Heikki Linnakangas <heikki(dot)linnakangas(at)enterprisedb(dot)com> wrote:
> On 14.02.2012 04:57, Dan Ports wrote:
>> Looking over the SSI 2PC code recently, I noticed that I
>> overlooked a case that could lead to non-serializable behavior
>> after a crash.
>>
>> When we PREPARE a serializable transaction, we store part of the
>> SERIALIZABLEXACT in the statefile (in addition to the list of
>> SIREAD locks). One of the pieces of information we record is
>> whether the transaction had any conflicts in or out. The problem
>> is that that can change if a new conflict occurs after the
>> transaction has prepared.
>> I discussed this a bit with Kevin and we agreed that this is
>> important to fix, since it's a false negative that violates
>> serializability. The question is how to fix it. There are a
>> couple of options...
>>
>> The easiest answer would be to just treat every prepared
>> transaction found during recovery as though it had a conflict in
>> and out. This is roughly a one-line change, and it's certainly
>> safe.
Dan, could you post such a patch, please?
>> But the downside is that this is pretty restrictive: after
>> recovery, we'd have to abort any serializable transaction that
>> tries to read anything that a prepared transaction wrote, or
>> modify anything that it read, until that transaction is either
>> committed or rolled back.
>
> +1 for this solution.
+1 for 9.2 and backpatching this; with the notion that we might be
able to do better in some later release. (A TODO entry?)
Should we add anything to the docs to warn people that if they crash
with serializable prepared transactions pending, they will see this
behavior until the prepared transactions are either committed or
rolled back, either by the transaction manager or through manual
intervention?
> Perhaps it would be simpler to add the extra information to the
> commit records of the transactions that commit after the first
> transaction is prepared. In the commit record, you would include a
> list of prepared transactions that this transaction conflicted
> with. During recovery, you would collect those lists in memory,
> and use them at the end of recovery to flag the conflicts in
> prepared transactions that are still in prepared state.
That indeed seems simpler. I'm not even sure that you would need to
build a list and process it at the end; couldn't this be done as the
commit records are replayed? Keep in mind that if the prepared
transaction is not still pending, the information can be safely
ignored, and if it *is* still pending you don't need to know *which*
transaction it had the conflict with, because it will certainly have
committed before the start of any post-recovery transaction.

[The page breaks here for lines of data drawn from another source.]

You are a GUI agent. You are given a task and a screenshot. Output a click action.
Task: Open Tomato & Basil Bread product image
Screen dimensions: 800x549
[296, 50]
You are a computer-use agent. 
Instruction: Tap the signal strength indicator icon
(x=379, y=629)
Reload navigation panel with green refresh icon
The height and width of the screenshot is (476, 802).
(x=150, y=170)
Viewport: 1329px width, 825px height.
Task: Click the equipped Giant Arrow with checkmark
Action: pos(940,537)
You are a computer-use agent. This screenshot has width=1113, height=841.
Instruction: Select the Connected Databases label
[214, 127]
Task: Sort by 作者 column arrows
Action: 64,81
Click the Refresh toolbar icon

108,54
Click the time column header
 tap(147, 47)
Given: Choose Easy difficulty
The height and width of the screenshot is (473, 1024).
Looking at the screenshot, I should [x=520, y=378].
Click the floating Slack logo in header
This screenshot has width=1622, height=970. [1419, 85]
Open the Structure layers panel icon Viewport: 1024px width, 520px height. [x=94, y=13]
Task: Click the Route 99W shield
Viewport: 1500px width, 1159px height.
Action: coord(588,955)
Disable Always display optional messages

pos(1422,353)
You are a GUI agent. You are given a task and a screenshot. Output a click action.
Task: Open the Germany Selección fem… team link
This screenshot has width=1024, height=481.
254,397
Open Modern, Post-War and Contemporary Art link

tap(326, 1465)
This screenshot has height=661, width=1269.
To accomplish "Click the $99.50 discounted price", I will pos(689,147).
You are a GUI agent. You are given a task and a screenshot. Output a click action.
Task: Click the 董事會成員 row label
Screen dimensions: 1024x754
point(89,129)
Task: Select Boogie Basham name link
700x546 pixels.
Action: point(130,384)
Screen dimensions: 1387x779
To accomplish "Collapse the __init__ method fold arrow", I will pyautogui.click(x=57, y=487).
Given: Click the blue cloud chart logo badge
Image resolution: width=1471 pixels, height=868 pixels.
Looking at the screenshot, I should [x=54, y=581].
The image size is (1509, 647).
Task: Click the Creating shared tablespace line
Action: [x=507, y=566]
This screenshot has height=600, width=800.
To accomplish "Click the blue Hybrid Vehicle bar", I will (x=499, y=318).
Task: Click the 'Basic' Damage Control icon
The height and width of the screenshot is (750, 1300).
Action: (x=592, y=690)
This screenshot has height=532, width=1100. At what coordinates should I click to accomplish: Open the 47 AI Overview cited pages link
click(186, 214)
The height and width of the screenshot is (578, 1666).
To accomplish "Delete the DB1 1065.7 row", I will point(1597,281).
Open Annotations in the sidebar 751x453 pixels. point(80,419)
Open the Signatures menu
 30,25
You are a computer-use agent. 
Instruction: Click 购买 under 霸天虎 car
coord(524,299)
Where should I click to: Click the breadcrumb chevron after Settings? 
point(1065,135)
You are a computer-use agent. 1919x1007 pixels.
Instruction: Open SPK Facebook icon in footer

>> A third option is to observe that the only conflicts *in* that
>> matter from a recovered prepared transaction are from other
>> prepared transactions. So we could have prepared transactions
>> include in their statefile the xids of any prepared transactions
>> they conflicted with at prepare time, and match them up during
>> recovery to reconstruct the graph. This is a middle ground
>> between the other two options. It doesn't require modifying the
>> statefile after prepare. However, conflicts *out* to non-prepared
>> transactions do matter, and this doesn't record those, so we'd
>> have to do the conservative thing -- which means that after
>> recovery, no one can read anything a prepared transaction wrote.
>
> This would be fairly simple to do, but I'm not sure it's worth
> it, either. The nasty thing about this is whole thing is precisely
> that no-one can read anything the prepared transaction wrote, so
> making the conflict-in bookkeeping more accurate doesn't seem very
> helpful.
Yeah, the benefit of this would be marginal without solving the
other side of the problem; but if we're adding TODO entries for this
area, perhaps they should be two separate entries, because either
side of this could be done without touching the other.
To summarize the above discussion, there is a bug that can be hit
when using both SSI and 2PC if a crash or shutdown occurs while any
serializable prepared transactions are pending and certain other
conditions are met. The proposed quick fix would be to cause a
serialization failure after recovery on any attempt by a
serializable transaction to read data written by a serializable
prepared transaction that was pending when a crash or shutdown
occurred, and on any attempt by a serializable transaction to do a
write which conflicts with a predicate lock acquired by such a
prepared transaction. This would tend to be more than a little
inconvenient until the prepared statements pending at crash or
shutdown were all committed or rolled back. A more sophisticated
solution is available that could be implemented in 9.3 or later.
-Kevin